═══ DATA FOR THIS EXERCISE ═══

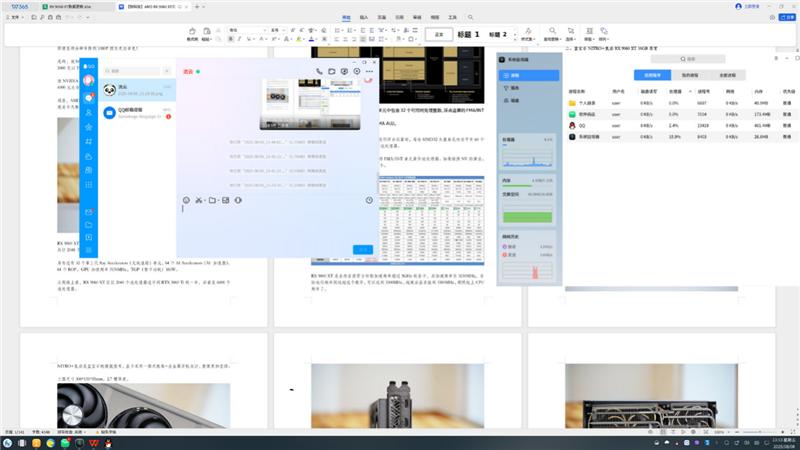Sort processes by the CPU column header

(x=673, y=89)
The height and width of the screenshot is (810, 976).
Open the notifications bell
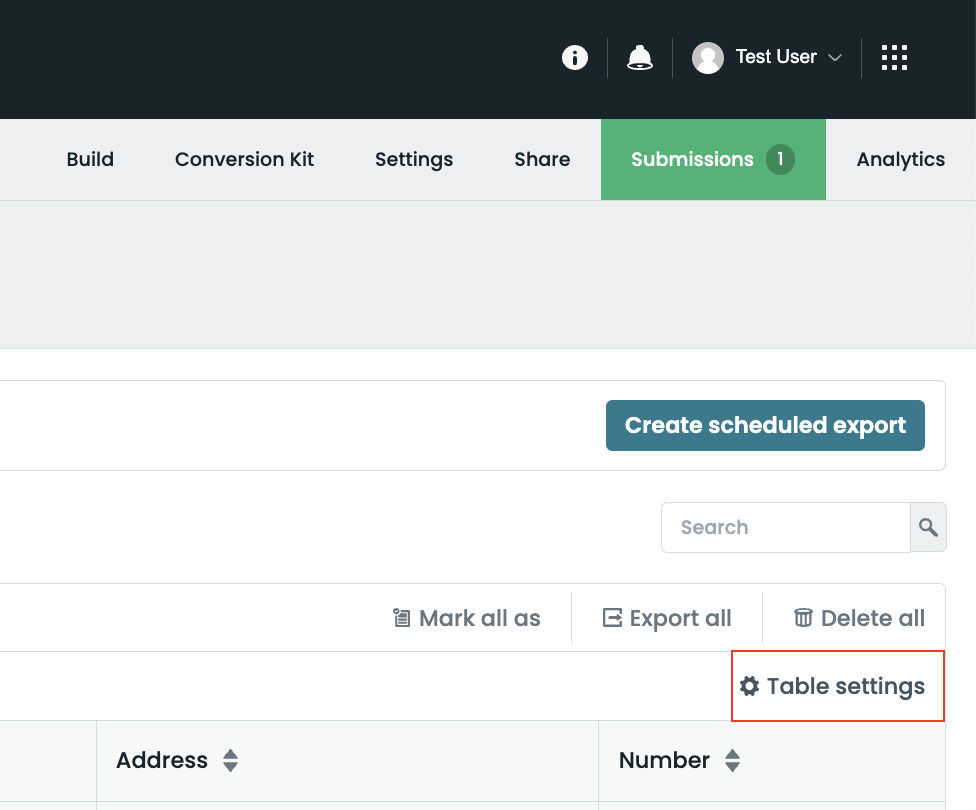coord(640,58)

═══

- _TASK DESCRIPTION_
Copy exactly the lines from the line that has "The height and" through the last line of the entries above, inclusive, and no others. Pictures do not go in the copy.

- _YOUR RESPONSE_
The height and width of the screenshot is (810, 976).
Open the notifications bell
coord(640,58)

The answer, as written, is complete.